The Falcons also now have a player more capable of directing traffic in such situations with three-time Pro Bowl center Alex Mack coming over from Cleveland; last season the Falcons had an inexperienced, first-time center in converted guard Mike Person.

Mack played under Shanahan with Browns, who he said ran the no-huddle quite effectively.

"When any team does the hurry-up offense, it’s a high-tempo thing, and you have to be in condition for it," Mack said. "I think it’s tough on the defense to get those calls in quickly and get lined up fast because of that change in tempo.

"All quarterbacks in our system here have done a really good job [in practice and preseason games] with the hurry-up with getting the calls in quickly and getting people lined up. The big thing is just communicating and being loud, making sure everybody gets the call. You’ve got to be on your feet, thinking quickly."

So will Shanahan’s openness to input from Ryan along with the addition of Mack result in more no-huddle?

"No-huddle is really never about one player in particular," Shanahan said. "We did a lot of no-huddle in Cleveland. We did the same amount here last year. You did it when you think it’s effective. It involves the whole team, what your game plan is, what you’re going against.

"I can’t tell you exactly what we’re going to do week to week. We try to do the stuff that we worked the most at and we think we’re the best at."

So how much do the Falcons work on the no-huddle?

"We’re never not working on it," Shanahan said.

The whole purpose, as Mack noted, is to put opponents in awkward situations where they might have the wrong personnel in the game or have defenders gasping for air. Picking up first downs are imperative from an offensive perspective, of course.

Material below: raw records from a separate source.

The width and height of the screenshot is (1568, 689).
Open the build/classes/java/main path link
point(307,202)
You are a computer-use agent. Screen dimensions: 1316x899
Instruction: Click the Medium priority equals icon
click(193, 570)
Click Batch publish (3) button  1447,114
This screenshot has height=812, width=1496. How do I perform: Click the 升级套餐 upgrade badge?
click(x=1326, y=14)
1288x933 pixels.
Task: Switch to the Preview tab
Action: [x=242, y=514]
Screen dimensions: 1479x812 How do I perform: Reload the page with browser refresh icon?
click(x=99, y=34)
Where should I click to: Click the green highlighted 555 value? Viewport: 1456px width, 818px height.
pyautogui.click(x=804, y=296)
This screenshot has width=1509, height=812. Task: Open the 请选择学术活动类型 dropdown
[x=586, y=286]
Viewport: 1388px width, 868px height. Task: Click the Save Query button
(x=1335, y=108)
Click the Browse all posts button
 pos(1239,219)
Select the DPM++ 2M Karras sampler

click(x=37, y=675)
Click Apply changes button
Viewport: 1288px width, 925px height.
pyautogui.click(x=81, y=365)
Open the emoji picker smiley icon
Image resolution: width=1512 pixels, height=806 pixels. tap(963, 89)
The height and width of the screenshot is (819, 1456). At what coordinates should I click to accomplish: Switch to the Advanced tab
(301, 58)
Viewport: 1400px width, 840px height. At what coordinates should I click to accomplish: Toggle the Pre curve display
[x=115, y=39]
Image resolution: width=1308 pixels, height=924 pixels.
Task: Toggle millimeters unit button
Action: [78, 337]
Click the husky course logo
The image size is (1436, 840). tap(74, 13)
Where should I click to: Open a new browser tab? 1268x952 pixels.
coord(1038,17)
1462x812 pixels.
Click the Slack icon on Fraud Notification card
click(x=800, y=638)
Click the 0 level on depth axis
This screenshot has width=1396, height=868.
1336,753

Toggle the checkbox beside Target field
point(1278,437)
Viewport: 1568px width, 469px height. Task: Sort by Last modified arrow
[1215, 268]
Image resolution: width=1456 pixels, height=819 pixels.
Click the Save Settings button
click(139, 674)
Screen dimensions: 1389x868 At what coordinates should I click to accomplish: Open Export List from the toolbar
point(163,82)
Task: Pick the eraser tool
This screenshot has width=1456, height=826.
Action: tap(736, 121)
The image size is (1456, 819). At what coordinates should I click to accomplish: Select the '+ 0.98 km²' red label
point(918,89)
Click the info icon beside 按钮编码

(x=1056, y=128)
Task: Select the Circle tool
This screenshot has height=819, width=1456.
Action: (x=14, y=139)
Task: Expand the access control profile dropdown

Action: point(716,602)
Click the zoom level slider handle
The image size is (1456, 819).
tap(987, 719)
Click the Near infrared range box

Again, Ryan typically has been on point when running the no-huddle, so one would think he’d at least nudge Shanahan about using it every once in awhile.

"That’s something we talk about a lot," Ryan said. "And we used it at different times last year -- some with success, some without success. But, yeah, that’s something we talk about, and we feel like every week we have it at our disposal. Sometimes, we feel like it’s an advantage for us. Sometimes, we don’t. But it’s certainly something that we have the capability of doing."